Lectionary ℓ 39
- Text: Evangelistarion, Apostolos
- Date: 13th-century
- Script: Greek
- Now at: Bibliothèque nationale de France
- Size: 24.8 cm by 18.9 cm
- Hand: neatly written

= Lectionary 39 =

Lectionary 39, designated by siglum ℓ 39 (in the Gregory-Aland numbering), is a Greek manuscript of the New Testament, on parchment leaves. Palaeographically it has been assigned to the 13th century.

== Description ==

The codex contains lessons from the Gospels of John, Matthew, Luke lectionary (Evangelistarium), and from Acts and Epistles (Apostolos). It is neatly written in Greek minuscule letters, on 139 parchment leaves.

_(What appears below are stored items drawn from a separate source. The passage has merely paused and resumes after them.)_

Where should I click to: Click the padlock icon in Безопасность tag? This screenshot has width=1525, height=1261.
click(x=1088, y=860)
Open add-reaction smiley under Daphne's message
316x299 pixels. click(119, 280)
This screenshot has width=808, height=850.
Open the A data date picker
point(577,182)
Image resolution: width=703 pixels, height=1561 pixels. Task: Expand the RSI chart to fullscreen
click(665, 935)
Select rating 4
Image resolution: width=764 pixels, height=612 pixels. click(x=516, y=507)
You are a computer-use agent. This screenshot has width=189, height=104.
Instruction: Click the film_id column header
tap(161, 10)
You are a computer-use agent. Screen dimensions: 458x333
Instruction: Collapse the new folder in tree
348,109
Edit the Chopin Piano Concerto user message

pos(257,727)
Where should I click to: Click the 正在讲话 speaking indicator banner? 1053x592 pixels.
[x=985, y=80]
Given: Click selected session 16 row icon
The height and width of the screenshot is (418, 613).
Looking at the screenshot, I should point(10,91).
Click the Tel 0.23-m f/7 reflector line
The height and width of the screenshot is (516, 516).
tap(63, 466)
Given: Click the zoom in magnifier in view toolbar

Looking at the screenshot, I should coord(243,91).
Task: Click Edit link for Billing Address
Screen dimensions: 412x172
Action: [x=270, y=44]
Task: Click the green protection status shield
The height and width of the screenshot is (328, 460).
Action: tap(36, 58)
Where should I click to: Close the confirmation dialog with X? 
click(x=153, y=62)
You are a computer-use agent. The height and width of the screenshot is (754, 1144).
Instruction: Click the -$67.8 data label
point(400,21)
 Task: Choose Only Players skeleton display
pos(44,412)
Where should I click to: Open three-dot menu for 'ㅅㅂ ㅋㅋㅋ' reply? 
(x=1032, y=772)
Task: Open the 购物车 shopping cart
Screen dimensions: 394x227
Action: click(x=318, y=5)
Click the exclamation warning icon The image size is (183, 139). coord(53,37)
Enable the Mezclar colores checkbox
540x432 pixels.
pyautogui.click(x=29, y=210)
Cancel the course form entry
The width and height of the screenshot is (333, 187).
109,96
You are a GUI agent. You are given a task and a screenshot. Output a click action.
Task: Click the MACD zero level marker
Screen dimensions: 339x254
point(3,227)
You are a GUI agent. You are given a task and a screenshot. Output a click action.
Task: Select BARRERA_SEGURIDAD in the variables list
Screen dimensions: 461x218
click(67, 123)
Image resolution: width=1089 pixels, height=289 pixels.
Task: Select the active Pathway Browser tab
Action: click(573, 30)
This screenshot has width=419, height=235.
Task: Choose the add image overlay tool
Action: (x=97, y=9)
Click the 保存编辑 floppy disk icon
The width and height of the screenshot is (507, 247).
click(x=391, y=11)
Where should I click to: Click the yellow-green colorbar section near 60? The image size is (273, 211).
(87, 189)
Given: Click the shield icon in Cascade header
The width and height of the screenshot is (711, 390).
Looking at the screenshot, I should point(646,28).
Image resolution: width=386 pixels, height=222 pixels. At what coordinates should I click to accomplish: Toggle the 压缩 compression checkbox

The text is written in two columns per page, there are 24 lines per page.
It contains marginal notes in Arabic.

== History ==

The manuscript was written in a monastery in Palestine. It was examined by Birch, Paulin Martin, and Gregory.

The manuscript is not cited in the critical editions of the Greek New Testament (UBS3).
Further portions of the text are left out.